How to Burn Images and Text into MP4 Frames with Media Foundation - Source Reader, Drawing, Color Conversion, Sink Writer, and a One-File C++ Sample
Watermarks, inspection results, device IDs, operator names, and timestamps.
Requirements like these, where you need to burn information into every frame of an MP4 and produce a new MP4, are very common in surveillance, inspection, traceability, and analysis tools.
But once you start touching Media Foundation, you quickly run into IMFSourceReader, IMFSample, IMFMediaBuffer, IMFTransform, and IMFSinkWriter, and it suddenly becomes much less obvious where image and text overlay logic should actually live.
This article first organizes the overall shape as Source Reader -> drawing -> color conversion -> Sink Writer, then shows a one-file sample you can paste directly into a Visual Studio C++ console application.

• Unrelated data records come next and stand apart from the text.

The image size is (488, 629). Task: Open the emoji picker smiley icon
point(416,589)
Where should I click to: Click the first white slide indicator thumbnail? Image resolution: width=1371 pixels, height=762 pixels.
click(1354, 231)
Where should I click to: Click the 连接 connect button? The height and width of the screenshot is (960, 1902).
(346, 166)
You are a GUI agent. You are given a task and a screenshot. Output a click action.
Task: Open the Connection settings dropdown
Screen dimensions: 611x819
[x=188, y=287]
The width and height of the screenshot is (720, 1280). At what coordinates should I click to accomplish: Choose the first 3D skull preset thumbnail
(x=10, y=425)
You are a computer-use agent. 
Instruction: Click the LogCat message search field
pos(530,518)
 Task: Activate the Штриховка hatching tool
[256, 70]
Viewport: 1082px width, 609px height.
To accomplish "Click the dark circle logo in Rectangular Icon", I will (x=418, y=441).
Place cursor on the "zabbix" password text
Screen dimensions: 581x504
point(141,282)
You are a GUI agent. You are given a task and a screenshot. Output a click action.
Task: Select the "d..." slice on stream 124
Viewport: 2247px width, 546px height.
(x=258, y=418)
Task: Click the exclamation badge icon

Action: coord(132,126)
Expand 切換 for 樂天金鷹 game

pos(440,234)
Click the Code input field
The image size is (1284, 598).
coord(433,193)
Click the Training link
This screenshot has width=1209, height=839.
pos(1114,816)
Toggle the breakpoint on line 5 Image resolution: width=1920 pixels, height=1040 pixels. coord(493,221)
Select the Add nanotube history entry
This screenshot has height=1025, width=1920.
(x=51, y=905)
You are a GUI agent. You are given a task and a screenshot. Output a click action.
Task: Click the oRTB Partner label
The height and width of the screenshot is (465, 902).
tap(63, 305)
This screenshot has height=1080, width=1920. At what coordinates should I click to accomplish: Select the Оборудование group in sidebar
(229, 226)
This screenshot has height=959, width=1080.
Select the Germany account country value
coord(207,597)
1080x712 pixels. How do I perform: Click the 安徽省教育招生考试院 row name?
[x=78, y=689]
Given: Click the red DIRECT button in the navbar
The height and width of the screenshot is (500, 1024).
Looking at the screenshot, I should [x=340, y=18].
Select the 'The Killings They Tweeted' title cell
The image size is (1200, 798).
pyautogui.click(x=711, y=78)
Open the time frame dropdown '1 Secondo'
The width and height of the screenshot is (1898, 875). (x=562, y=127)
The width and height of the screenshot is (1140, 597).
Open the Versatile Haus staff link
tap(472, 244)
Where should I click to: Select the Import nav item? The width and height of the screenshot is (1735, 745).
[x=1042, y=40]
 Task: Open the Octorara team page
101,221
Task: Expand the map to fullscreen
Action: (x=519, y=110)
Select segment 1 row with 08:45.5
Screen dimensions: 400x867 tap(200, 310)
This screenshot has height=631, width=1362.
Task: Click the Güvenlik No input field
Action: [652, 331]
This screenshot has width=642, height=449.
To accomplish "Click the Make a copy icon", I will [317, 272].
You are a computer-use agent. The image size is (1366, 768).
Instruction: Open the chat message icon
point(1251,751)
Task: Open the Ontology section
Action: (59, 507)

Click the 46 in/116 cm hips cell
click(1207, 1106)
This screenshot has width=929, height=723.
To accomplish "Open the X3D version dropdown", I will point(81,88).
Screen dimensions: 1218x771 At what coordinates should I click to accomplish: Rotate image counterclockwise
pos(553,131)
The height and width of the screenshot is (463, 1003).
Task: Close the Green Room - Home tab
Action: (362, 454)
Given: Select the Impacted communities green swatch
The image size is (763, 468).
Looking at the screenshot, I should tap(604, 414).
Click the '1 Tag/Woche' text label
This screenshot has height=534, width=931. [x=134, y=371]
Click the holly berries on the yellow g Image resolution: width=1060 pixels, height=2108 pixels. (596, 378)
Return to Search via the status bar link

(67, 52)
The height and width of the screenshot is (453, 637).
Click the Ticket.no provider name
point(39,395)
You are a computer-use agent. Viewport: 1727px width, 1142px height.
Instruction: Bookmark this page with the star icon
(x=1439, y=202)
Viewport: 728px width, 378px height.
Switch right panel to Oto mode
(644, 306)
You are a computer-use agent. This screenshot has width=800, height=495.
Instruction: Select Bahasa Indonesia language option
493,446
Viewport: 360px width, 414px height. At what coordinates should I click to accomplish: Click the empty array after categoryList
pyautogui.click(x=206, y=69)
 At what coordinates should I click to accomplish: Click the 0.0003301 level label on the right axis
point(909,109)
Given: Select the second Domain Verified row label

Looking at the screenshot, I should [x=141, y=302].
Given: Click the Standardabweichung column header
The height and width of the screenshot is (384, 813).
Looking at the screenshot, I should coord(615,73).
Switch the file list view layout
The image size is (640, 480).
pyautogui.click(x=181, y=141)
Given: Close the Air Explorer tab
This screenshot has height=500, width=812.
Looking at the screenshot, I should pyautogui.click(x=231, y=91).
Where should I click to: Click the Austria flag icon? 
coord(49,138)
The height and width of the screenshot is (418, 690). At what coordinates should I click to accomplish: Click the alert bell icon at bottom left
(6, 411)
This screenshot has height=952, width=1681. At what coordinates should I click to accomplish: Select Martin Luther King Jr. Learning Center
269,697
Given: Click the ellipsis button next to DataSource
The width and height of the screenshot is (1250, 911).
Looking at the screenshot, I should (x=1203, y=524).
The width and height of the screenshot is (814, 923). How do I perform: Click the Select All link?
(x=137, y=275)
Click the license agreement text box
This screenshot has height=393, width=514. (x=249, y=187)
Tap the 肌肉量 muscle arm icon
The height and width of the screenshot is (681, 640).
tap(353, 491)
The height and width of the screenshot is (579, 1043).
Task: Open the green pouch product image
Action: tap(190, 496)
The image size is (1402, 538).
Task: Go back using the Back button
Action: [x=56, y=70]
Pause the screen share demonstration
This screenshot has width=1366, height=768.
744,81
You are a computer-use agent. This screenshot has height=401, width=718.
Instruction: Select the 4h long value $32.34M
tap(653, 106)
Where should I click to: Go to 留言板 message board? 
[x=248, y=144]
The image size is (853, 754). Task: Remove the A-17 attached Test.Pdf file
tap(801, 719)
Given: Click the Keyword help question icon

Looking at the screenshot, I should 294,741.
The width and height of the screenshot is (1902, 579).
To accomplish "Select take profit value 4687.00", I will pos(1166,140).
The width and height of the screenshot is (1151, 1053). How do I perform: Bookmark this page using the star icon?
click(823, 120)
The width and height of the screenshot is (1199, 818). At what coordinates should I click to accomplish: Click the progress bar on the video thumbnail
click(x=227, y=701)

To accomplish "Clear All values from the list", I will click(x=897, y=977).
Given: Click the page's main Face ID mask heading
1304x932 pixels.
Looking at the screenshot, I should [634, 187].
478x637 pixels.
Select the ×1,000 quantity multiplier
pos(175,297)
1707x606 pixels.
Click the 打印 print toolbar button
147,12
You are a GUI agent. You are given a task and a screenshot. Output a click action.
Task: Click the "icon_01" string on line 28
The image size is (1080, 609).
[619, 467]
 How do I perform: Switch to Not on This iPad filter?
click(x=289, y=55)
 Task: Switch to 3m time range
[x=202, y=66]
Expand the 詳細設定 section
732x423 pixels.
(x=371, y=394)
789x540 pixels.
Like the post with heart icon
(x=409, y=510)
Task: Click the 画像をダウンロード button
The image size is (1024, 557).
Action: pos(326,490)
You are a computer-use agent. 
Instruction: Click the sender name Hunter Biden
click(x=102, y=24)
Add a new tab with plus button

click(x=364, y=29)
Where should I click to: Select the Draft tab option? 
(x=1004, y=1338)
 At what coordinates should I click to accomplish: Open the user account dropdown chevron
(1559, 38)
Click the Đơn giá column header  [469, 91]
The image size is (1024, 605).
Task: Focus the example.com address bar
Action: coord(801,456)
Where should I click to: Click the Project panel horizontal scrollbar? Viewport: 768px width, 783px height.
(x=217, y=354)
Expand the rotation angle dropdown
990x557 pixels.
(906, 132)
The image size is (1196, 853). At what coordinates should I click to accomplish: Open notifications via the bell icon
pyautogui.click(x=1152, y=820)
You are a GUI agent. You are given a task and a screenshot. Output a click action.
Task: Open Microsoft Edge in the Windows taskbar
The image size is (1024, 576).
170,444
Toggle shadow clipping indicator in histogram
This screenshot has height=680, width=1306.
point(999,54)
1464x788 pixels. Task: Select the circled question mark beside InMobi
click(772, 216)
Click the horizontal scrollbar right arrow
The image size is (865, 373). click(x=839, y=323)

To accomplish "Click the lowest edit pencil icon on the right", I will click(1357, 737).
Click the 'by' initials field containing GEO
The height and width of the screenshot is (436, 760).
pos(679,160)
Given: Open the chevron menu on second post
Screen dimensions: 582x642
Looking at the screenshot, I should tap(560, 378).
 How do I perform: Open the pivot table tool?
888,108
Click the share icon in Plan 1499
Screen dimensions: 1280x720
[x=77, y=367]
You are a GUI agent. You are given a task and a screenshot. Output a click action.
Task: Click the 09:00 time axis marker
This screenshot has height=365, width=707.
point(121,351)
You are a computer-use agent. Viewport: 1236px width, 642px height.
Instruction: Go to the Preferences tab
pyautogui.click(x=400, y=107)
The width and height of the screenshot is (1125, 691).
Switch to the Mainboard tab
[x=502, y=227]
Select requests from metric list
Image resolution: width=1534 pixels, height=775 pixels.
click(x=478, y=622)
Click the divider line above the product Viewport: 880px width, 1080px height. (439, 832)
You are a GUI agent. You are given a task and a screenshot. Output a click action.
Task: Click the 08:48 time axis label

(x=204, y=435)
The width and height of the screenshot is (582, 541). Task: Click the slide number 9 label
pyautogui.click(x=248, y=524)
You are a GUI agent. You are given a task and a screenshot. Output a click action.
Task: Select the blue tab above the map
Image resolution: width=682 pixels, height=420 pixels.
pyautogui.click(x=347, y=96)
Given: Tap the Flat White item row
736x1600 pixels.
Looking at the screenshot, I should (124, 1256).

The sample reads a given MP4, draws a specified image and HelloWorld on every frame, and writes a new output MP4.
To keep the sample easy to paste and run, it is intentionally structured to re-encode video only.
You can absolutely extend the approach to include audio remux, but the central topic here is per-frame image and text overlay, so that is where the sample stays focused.
Contents
- 1. The short answer
- 2. Why this is a little more confusing than it first sounds
- 3. A quick comparison table
- 3.1 Processing image
- 4. How to think about the pipeline in pieces
- 4.1 Use IMFSourceReader for input
- 4.2 Think about image and text composition as GDI+ or Direct2D / DirectWrite
- 4.3 RGB32 usually is not the final input your H.264 encoder wants
- 4.4 Use IMFSinkWriter for output
- 4.5 Audio is easier if you separate it conceptually at first
- 5. Assumptions and usage
- 6. What matters when you read the implementation
- 6.1 ReadSample can succeed with a null sample
- 6.2 Preserving input timestamps and durations is usually safer
- 6.3 IMFSample may not contain one simple buffer
- 6.4 Do not hardcode stride as width * 4
- 6.5 Audio is intentionally left out
- 7. Where to grow this for production
- 8. Wrap-up
- 9. Related articles
- 10. References
1. The short answer
- The basic shape for adding images or text to every MP4 frame is
decode with Source Reader -> composite on uncompressed frames -> convert color if needed -> re-encode with Sink Writer. - The actual act of drawing images and text is not Media Foundation’s job. That part is usually easier to think about with drawing APIs such as
GDI+,Direct2D,DirectWrite, orWIC. - If the final target is
MP4 (H.264), you often need a bridge between draw-friendly formats such asRGB32 / ARGB32and encoder-friendly formats such asNV12 / I420 / YUY2. - If your main goal is simply to get the first version working,
Source Reader -> RGB32 -> draw with GDI+ -> NV12 -> Sink Writeris a very understandable route. - If your main goal is performance and long-term extensibility, a design closer to
D3D11 / DXGI surface -> Direct2D / DirectWrite -> Video Processor MFT -> Sink Writerhas more headroom.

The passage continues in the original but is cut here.